I also heard on a site if you put food in there face they'll eat it.Is this true?


----------



## jonballs (Mar 8, 2005)

look at the size of your nymph if the "feild cricket" is bigger it aint gonner fit, i only feed fruit flys and micro/pinhead crickets to my nymphs, as to feeding by hand.... good luck ........ i`ve never had a lot of sucsess with this method and have onlt tryed it with full grown or sub adut

keep us all posted as i`m sure a lot of us are following this topic with interest.

jon


----------



## Rick (Mar 8, 2005)

Doubt you will be able to hand feed a tiny nymph. It's fairly easy on a larger mantis.


----------



## Chris Dickie (Mar 8, 2005)

I agree with what everybody has said

I see no reason why you have problems with hand feeding Jon, I done it last night

As Rick said it could be tricky as the mantid is so small

As a last resort only try it, I mean if the mantid will not eat on its own. With a small nymph it would probably be easier to use tweezers to hold the cricket. Then place the cricket at the mantids mouth. If it doesn't start eating squash the cricket slightly so some of its insides are outside its body, then place these at the nymphs mouth, this should get it to eat. The biggest problems I find are that some are lazy and don't grasp the cricket for a while, other problem is then getting the mantid back in its cage without making it drop its food. With a little practice its pretty easy

P.S. Make sure the nymph is not dehydrated before trying to feed, make sure you sprayed it earlier in the day or the day before as many mantids will not eat if they are thirsty in my experience


----------



## dakota (Mar 8, 2005)

i have managed to do it but it was really hard, my nymphs are L1 and L2

and they are a hand full any ways it is best not to hand feed them.

good luck!

thanks,

dakota


----------



## Macano (Mar 8, 2005)

I've also never been able to handfeed small mantids. I've only had luck doing that when they are larger, when it's pointless anyway as they don't need it then.
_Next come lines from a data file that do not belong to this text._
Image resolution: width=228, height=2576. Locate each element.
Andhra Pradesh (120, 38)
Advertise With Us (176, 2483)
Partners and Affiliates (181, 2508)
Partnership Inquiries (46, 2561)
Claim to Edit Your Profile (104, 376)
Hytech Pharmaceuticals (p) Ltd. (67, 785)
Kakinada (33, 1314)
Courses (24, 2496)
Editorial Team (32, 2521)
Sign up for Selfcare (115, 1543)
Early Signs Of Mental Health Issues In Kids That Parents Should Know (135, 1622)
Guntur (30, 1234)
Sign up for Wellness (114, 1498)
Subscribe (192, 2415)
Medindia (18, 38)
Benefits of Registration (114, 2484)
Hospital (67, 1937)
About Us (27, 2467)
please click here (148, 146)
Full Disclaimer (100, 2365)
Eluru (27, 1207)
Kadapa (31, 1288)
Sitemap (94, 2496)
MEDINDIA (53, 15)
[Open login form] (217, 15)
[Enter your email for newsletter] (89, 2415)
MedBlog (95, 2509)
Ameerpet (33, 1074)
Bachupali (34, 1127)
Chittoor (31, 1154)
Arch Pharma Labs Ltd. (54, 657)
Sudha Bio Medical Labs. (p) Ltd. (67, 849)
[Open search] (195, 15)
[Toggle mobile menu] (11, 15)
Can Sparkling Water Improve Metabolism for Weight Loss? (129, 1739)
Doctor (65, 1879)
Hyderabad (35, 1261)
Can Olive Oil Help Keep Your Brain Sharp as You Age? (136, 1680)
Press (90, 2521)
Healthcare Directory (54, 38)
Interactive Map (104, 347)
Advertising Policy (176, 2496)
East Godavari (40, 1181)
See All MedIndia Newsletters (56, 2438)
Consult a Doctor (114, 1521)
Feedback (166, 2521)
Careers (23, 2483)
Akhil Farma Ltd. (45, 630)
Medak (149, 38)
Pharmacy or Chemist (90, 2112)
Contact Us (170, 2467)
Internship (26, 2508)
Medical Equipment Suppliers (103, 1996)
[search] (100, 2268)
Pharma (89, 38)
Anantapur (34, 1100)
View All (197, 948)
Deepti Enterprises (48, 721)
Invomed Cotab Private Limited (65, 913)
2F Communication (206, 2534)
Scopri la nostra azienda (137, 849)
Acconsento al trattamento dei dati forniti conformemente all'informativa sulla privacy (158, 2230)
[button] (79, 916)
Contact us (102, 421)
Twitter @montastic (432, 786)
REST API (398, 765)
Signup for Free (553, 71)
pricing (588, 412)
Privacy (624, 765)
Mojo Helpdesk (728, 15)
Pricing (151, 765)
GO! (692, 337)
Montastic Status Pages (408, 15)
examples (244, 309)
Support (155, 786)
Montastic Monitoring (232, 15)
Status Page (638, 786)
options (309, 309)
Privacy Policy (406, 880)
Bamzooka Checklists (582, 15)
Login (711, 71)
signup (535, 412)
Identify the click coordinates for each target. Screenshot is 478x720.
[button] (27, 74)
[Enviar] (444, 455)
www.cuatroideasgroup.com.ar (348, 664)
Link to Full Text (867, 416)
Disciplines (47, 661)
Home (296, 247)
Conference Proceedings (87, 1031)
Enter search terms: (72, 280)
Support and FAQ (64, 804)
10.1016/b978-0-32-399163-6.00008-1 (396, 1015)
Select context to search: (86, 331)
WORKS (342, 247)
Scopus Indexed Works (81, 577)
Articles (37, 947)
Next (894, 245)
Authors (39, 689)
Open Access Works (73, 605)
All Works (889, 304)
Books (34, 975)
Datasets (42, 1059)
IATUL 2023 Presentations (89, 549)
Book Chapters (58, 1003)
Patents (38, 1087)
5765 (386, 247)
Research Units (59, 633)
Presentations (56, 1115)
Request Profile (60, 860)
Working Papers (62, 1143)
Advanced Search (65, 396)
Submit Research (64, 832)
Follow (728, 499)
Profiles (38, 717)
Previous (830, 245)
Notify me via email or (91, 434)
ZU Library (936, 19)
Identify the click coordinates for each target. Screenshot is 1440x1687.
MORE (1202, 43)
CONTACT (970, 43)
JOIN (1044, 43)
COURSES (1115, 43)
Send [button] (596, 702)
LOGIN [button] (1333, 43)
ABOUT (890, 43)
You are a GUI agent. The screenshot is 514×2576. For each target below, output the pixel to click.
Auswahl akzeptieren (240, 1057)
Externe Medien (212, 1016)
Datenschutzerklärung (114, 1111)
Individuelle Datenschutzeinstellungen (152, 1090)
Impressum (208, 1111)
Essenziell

Pinhead crickets are tiny. Go to this page to see an approximate size of a pinhead cricket: http://www.southerncricket.com/supplies.html


----------



## Guest (Mar 8, 2005)

To be honest with you shadownet, I can see no hope whatsoever with handfeeding a small nymph,as the tweezers or your feeders, or whatever holding impliment, will scare it rather than attract it. Oothecae produce so many mantids, it almost seems pointless trying to handrear them, but if you get on with it, then good luck!

Cheers,

Ian


----------



## shadownet (Mar 8, 2005)

I hand fed mine last night..He eat most of it but droped the rest...Thanks for the help..I'm trying to see if the pet shop I go to has microcrickets or pinhead crickets...


----------



## shadownet (Mar 8, 2005)

He's eating the ant finaly!!!!!!!  He's growin' up so fast  It seems like yesterday I saw him for the first time....i'm sorry


----------



## FieroRumor (Mar 25, 2005)

I've been able to handfeed 'em, but when they are small, it IS tough. Once they get larger, they will readily eat anything you wiggle in front of 'em.


----------



## MicroMantis (Mar 26, 2005)

great news, congradulations on the new pet, you scared us sick about how much you posted about him, you must really like your new pet.


----------



## Carlangas (Apr 6, 2005)

if the mantis is on th e bottom or top of the cup just tap the cup to get the bug by the mantis, and 90% of the time it will grab it. Trying to handle the mantis is hard let alone trying to feed it. Especially with a L1.


----------